GIVEN RECORDS:

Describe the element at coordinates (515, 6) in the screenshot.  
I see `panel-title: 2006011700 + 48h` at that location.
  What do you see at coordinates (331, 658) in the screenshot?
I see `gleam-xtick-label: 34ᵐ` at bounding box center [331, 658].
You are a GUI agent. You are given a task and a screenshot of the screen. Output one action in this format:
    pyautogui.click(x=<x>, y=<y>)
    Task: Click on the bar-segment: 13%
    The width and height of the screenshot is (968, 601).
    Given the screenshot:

EXERCISE DETAILS:
Return every line of the listing that contains the string "screenshot", matching case exactly.

WORKED SOLUTION:
Describe the element at coordinates (515, 6) in the screenshot.  
  What do you see at coordinates (331, 658) in the screenshot?
You are a GUI agent. You are given a task and a screenshot of the screen. Output one action in this format:
    The width and height of the screenshot is (968, 601).
    Given the screenshot:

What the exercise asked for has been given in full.